Hardcore dancers were never wholly convinced by Double Dee's groove--they admired "The Payoff Mix" as a novelty and did their thing to less nerve-racking backing tracks. But on dance radio, which like all radio is for listening, there were no such hitches. Though their only obligation was to air the contest winner once, many stations put the promo cassette into serious rotation, thus sparking sales of "Play That Beat Mr. D.J." Perhaps not quite as much as might have been hoped, however--there was discernable consumer demand for the mastermix itself, and Tommy Boy thought seriously about turning it into a retail item. According to the label's Rick Dutka, these fantasies were quashed by the company's attorney. The problem was simple: releases for those 24 absurdist bits and pieces, almost every one copyrighted. Getting them would obviously be an administrative nightmare. But putting the record on the market without them would be a legal one.

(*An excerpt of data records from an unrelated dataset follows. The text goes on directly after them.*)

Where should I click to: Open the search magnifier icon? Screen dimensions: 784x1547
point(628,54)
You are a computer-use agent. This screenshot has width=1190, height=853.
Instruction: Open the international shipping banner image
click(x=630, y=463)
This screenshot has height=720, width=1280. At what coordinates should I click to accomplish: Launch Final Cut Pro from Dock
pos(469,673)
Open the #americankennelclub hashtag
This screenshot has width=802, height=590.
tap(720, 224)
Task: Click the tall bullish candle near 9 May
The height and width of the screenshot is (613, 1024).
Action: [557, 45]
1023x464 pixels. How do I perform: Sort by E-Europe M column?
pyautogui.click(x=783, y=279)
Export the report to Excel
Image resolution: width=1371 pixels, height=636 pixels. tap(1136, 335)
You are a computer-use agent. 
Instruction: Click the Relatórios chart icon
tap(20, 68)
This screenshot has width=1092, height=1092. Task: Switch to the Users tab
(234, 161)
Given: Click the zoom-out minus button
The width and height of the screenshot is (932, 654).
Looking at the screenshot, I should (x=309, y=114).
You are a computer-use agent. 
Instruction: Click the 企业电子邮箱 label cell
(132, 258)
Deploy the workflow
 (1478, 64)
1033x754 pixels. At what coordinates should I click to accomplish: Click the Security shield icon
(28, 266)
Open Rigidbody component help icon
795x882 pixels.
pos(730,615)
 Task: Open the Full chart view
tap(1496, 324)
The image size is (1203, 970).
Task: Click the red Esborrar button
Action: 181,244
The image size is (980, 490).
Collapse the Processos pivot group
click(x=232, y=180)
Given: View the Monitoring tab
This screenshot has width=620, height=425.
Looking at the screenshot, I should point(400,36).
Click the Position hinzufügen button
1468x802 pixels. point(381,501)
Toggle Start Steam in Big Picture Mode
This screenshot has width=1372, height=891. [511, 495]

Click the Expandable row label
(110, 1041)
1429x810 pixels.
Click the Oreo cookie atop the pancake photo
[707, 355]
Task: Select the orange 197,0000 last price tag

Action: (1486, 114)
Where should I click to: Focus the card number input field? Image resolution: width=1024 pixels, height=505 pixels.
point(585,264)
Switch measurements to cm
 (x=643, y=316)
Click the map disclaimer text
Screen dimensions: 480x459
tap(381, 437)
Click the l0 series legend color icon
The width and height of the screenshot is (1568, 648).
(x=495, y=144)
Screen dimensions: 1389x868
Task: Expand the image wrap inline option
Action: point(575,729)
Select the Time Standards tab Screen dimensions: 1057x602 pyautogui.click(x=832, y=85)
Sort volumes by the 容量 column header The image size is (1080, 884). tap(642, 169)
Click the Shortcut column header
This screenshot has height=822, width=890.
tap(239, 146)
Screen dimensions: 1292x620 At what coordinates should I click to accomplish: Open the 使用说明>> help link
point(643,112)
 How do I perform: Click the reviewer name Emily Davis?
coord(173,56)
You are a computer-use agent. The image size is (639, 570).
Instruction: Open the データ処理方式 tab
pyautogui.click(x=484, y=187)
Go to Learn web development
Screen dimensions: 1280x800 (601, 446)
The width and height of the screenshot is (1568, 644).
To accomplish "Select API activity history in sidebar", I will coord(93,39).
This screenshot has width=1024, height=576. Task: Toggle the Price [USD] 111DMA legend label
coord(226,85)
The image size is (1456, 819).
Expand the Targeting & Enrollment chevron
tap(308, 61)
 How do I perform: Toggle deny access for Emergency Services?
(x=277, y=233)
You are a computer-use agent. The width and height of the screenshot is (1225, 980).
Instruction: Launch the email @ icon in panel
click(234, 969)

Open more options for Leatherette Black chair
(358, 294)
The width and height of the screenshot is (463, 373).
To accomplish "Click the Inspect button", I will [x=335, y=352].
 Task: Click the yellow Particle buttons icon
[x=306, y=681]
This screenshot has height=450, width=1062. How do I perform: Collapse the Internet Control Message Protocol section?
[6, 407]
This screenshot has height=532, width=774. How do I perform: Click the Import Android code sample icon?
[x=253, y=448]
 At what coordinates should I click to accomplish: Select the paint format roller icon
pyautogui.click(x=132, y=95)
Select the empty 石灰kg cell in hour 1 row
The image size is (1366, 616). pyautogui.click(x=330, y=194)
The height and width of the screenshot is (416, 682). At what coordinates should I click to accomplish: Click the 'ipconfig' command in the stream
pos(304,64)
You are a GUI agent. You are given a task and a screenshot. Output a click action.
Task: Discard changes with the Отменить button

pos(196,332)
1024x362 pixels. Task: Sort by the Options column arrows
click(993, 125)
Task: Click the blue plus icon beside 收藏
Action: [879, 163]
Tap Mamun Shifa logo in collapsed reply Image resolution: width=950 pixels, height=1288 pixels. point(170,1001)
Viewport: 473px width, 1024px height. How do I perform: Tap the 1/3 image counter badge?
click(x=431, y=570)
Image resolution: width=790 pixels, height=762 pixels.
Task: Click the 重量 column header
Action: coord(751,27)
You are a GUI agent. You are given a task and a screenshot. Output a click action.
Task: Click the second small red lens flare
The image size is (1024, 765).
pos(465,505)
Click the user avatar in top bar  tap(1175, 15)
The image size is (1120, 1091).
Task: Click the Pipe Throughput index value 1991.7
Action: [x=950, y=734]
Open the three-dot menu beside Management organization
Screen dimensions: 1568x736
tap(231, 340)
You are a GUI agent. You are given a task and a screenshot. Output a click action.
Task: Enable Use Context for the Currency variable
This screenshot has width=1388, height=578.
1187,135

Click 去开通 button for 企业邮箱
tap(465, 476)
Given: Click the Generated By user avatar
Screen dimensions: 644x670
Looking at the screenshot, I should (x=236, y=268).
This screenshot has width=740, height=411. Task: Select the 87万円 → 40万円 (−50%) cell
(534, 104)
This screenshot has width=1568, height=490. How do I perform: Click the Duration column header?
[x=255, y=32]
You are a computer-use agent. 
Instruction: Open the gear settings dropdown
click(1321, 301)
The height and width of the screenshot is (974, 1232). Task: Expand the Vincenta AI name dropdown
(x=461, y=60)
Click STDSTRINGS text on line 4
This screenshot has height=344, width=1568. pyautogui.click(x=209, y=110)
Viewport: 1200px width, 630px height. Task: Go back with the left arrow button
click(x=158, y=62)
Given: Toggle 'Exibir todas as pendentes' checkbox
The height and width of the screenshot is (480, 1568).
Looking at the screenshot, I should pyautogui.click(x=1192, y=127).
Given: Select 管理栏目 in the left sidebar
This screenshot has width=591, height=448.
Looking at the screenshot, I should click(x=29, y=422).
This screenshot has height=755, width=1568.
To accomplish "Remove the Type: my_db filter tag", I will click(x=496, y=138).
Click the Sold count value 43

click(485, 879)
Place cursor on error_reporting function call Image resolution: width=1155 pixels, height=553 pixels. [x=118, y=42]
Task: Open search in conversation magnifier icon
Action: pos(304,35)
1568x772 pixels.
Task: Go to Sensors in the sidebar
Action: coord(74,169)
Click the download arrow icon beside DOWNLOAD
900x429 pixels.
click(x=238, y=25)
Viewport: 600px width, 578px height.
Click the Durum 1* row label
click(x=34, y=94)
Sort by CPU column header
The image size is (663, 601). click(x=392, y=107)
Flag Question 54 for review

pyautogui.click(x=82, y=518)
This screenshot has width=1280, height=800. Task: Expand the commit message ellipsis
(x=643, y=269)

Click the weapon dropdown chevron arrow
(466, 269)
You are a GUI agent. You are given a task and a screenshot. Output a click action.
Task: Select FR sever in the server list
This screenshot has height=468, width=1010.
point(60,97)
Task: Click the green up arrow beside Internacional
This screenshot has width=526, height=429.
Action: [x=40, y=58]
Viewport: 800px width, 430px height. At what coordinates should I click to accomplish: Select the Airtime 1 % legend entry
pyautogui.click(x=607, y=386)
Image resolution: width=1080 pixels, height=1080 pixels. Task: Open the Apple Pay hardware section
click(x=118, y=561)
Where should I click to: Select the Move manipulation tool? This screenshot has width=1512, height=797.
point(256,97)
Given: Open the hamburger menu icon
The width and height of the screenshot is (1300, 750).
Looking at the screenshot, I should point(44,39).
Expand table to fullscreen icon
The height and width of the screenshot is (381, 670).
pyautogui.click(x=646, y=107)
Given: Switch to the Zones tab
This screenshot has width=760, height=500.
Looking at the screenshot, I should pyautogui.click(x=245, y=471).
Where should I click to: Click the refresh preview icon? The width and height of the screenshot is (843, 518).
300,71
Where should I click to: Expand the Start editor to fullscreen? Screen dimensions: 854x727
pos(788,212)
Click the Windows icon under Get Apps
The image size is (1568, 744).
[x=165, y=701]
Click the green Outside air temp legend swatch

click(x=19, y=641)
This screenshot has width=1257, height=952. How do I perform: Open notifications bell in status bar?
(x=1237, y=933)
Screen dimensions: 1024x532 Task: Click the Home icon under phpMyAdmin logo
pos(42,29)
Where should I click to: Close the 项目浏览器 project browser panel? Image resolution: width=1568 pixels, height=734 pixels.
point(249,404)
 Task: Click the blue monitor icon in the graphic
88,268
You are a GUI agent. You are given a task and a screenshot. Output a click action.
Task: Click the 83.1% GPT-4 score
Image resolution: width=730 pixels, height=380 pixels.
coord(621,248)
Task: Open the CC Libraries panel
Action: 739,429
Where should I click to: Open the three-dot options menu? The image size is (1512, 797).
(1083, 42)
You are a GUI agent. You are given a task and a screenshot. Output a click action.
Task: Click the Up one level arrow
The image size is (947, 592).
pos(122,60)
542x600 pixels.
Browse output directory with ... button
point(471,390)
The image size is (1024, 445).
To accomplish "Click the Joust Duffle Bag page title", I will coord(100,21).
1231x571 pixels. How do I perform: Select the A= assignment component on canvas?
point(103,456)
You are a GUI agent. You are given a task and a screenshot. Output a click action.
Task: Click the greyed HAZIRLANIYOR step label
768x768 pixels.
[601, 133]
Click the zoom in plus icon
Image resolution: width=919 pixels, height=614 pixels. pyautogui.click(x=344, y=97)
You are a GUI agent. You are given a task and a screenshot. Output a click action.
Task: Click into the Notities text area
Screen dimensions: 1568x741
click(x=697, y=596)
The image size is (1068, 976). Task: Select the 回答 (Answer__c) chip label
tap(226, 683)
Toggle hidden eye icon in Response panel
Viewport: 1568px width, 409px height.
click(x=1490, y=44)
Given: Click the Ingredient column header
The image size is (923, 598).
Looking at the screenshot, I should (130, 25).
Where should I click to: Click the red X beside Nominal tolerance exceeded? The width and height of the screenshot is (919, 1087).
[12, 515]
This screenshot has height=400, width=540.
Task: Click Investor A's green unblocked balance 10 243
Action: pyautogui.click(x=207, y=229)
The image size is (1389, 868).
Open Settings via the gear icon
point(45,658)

This was cautious advice from a music-biz lawyer whose priority was keeping a modestly capitalized client out of litigation, which threatened from two classes of plaintiff--music publishers and record companies. Legally, you see, my use of the word "quote" has been misleading, because Double Dee & Steinski don't quote, they reproduce, electronically. Not that this is anything new. The homey glow of interpretive approximation that once surrounded the notion of quotation was blown away in 1956 by "The Flying Saucer," a "crazy novelty" in which Brill Building eccentrics Buchanan & Goodman lifted dialogue directly off hit records that they pretended were platters from outer space, e.g.: Newsman: "We're about to hear the words of the first spaceman ever to land." Spaceman: "A womp-bom-a-loo-mom, ba-lom-bam-boo." "The Flying Saucer" rocketed into the top 10 and stimulated sales of such one-and two-year-oldies as "I Hear You Knockin'" and "Earth Angel" before lawsuits from less good-humored copyright owners led to a royalty agreement. Quotation is more like the Ritchie Family's "The Best Disco in Town," a maxi-medley in which Jacque Morali's studio group strung together phrases of a line or two from more than a dozen songs and ended up owing full statutory royalty on all of them, which is why Jaap Eggermont negotiated fractional payments before marketing his Stars on 45 studio group in 1981. The publishers could sock Morali because his record was a fait accompli; when Eggermont threatened to withhold release, they dealt. Why not? As Jay Lowy of Motown's Jobete Music (long notorious for its prohibitive lyric reprint rates) told Brian Chin in Record World: "Medleys have acted as a very positive force: they act as good demos. There's not enough on a medley to stop anyone from recording the whole song again. It's found money."

As a publisher, Lowy fails to draw the rather far-reaching conclusion that would seem to follow from this estimably realistic assessment: if medleys are so "positive," what entitles the copyright owners to their "found money"? Quiet as it's kept, the rationale of copyright law isn't that private property is the highest philosophical good. It's to provide economic incentive for the spread of ideas and information, incentive that would presumably be vitiated were works open to unlimited reproduction and resale. Historically, copyright has been circumscribed by the doctrine of fair use, designed among other things to permit criticism, which is often impossible without examples. In non-critical discourse, the chief test of fair use is whether the use impairs the potential market value of the appropriated material. And as Lowy acknowledges, Stars on 45 no more cut into Stevie Wonder's sales than "The Flying Saucer" did into the Penguins'--or than "The Payoff Mix" did into Culture Club's.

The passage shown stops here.